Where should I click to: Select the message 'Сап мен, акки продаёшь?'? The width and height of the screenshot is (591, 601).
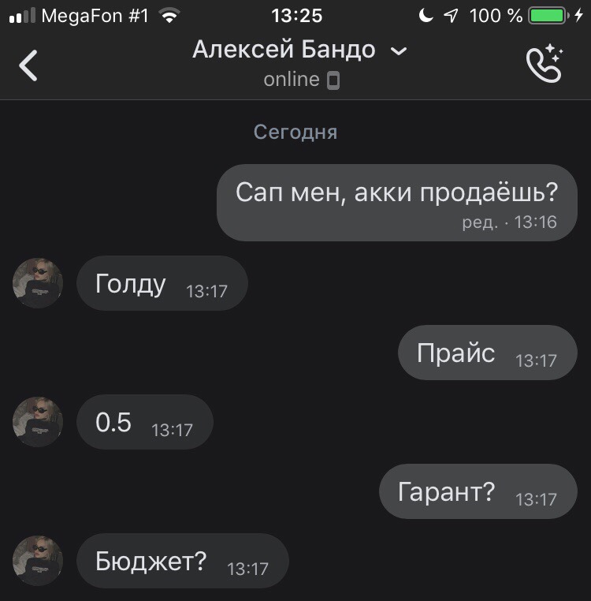[397, 203]
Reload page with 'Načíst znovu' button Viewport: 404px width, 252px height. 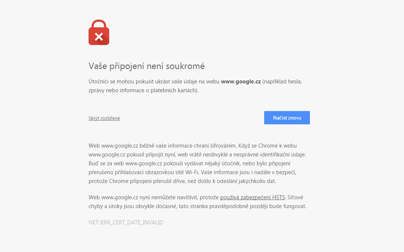pyautogui.click(x=287, y=118)
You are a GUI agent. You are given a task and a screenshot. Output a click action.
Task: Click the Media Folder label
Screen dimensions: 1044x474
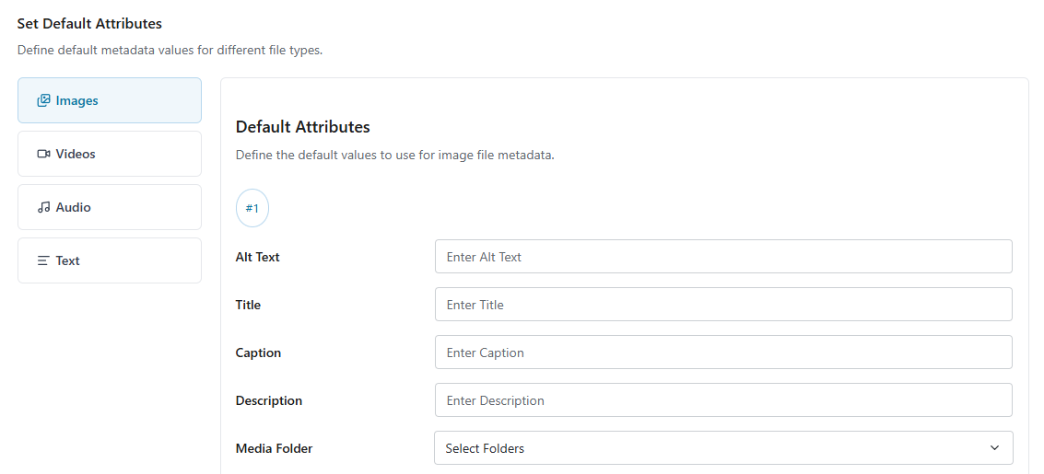pos(275,448)
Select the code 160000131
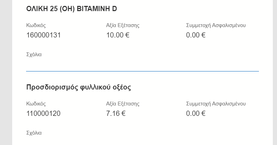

[Ziel der Aufgabe]
Schreiben Sie den Teil der Einträge, der mit der Zeile beginnt, die „You are a GUI“ enthält, und mit dem Ende der Einträge schließt, Zeile für Zeile unverändert ab. Die Bilder lassen Sie dabei weg.

[Antwort]
You are a GUI agent. You are given a task and a screenshot. Output a click action.
Task: Click the Media Folder label
Screen dimensions: 1044x474
pos(275,448)
Select the code 160000131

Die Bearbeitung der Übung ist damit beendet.